Perhaps inspired by the psychotic terrorist Olin played in the over-the-top 1994 movie Romeo is Bleeding, Alias creator J.J. Abrams courted Olin heavily to take on her first U.S. network TV role (her previous TV experience had consisted entirely of televised productions of Chekhov and Shakespeare back in Sweden). "I remember the first time I met with J.J., I was, like, TV? I don't know. And the way he started describing all the elements of Irina's character, he was very passionate. And I was like, but J.J. I live in New York! And he was, like, "Then she also...' It was as if he didn't hear me."

Thus convinced to temporarily abandon her husband, Swedish-born director Lasse Hallstrom, and their two children Tora and August, Olin crammed her year in L.A. with work, adding a part in the Harrison Ford film Hollywood Homicide to the Alias workload.

That character, Ford's flakey psychic girlfriend, was a blessing. "I loved the idea of doing something with lightness and charm, because I tend to get dangerous complicated women. I'm always getting parts that are torrid and dangerous and that's not the way I am." But that's the way it's been since her breakout role as a temptress in The Unbearable Lightness of Being.

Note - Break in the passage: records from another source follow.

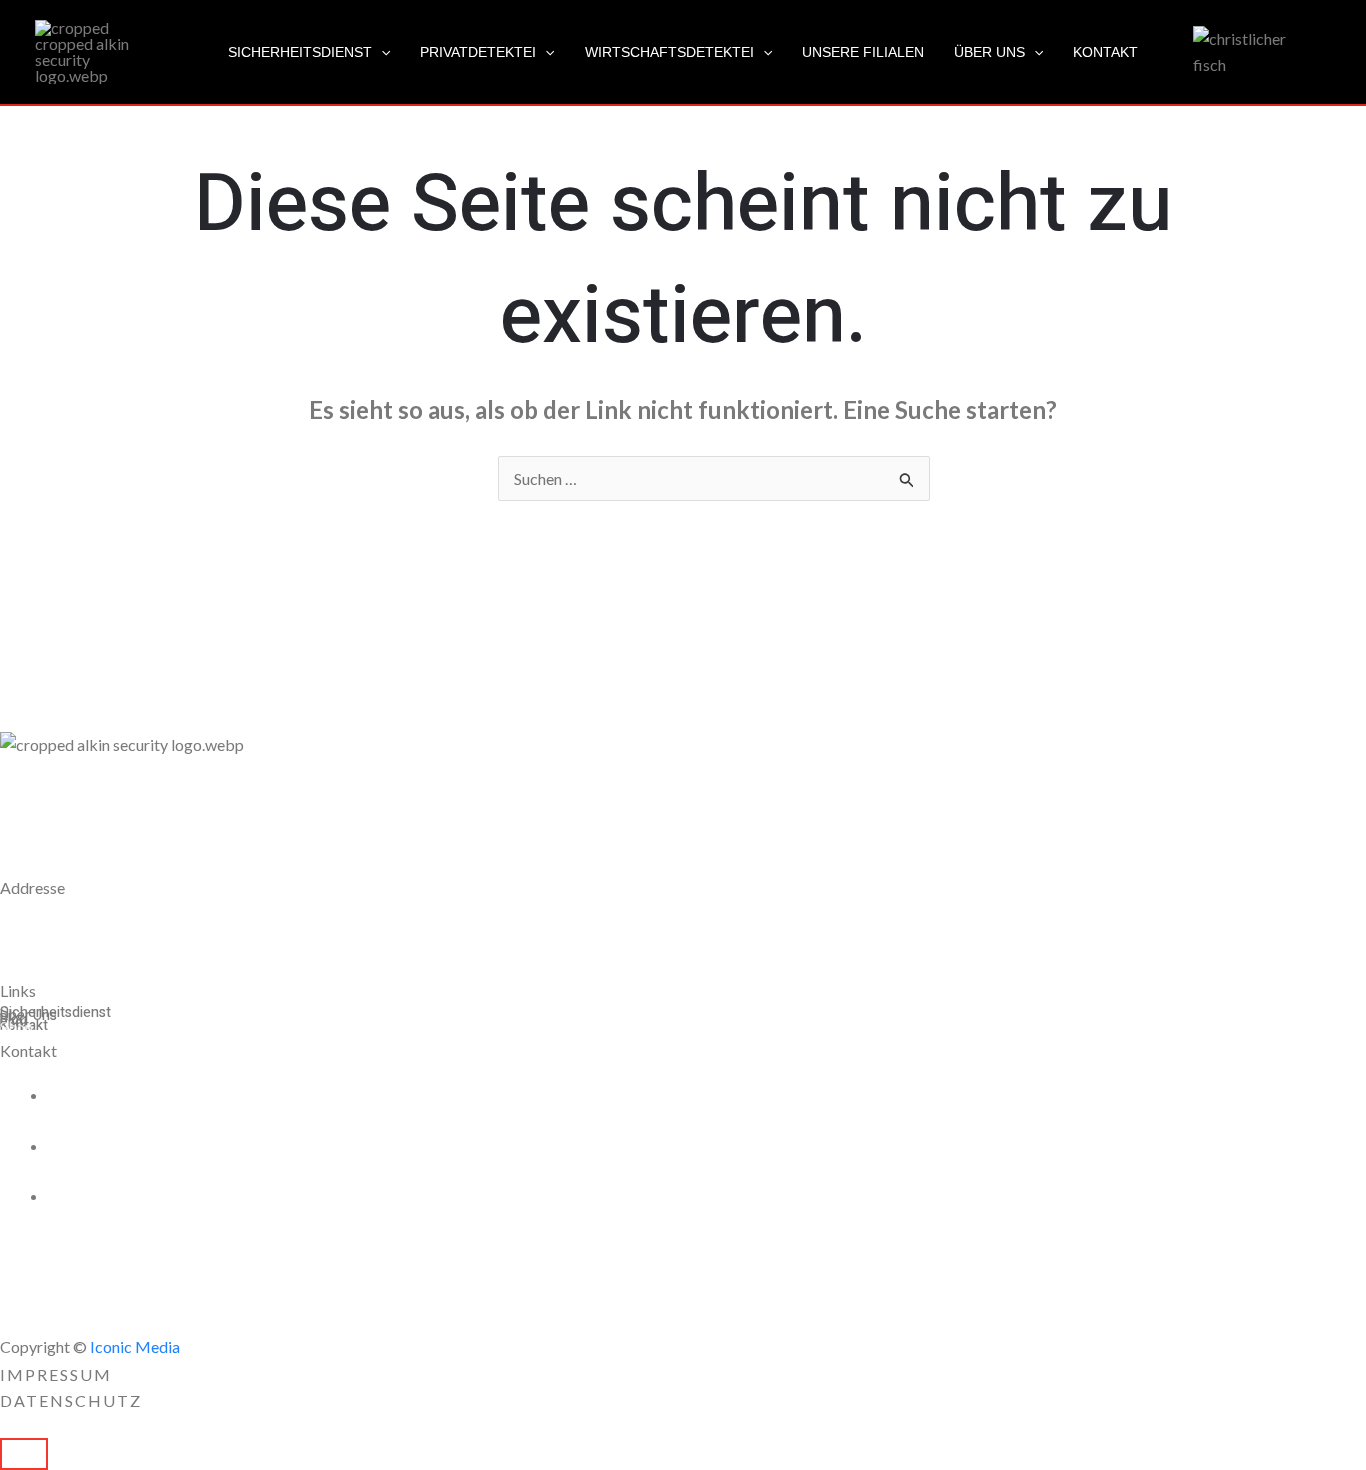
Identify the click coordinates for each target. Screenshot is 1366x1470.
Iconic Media (133, 1346)
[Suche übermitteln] (907, 480)
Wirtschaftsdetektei (669, 52)
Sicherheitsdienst (300, 52)
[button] (381, 52)
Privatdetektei (478, 52)
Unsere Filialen (863, 52)
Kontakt (1105, 52)
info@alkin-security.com (155, 1195)
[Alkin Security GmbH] (85, 49)
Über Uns (989, 52)
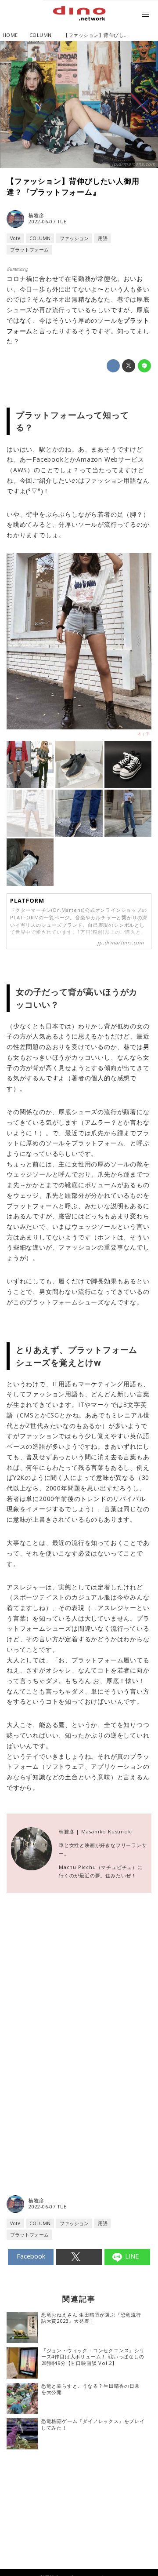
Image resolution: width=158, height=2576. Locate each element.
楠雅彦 (36, 216)
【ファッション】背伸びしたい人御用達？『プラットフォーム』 (73, 186)
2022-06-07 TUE (48, 222)
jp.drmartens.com (134, 164)
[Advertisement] (79, 2011)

She's often called upon for nude scenes (which at 47, she's still splendidly qualified). "I really don't mind showing my body," she says. "But the kissing part is tricky. Kissing is like prostitution, it's the worst part."

The physicality of Alias, however, gets a thumbs up from Olin. "I've always been athletic and always enjoyed that part of life. I was always the one who threw myself from the top of the mountain with skis, and playing with the boys and playing hockey and soccer. If I'm playing, I'm like, 'Let's go!' I enjoy that part of life." In fact, she says one of the things she'll miss is the training. "I'd see a trainer a couple of times a week for Alias because we do so much physical stuff. And I want to stick to that 'cause it makes you physically strong and I haven't had a cold this whole year!" Future Alias appearances will have to wait a few months. This month Olin is back in Stockholm, shooting the caper film The Swedish Job with Harvey Keitel and Billy Bob Thornton. The movie casts her as a bored wife of a Swedish cop, a woman primed for a fall from grace. "I'm a bad girl again," she says. Some things never change.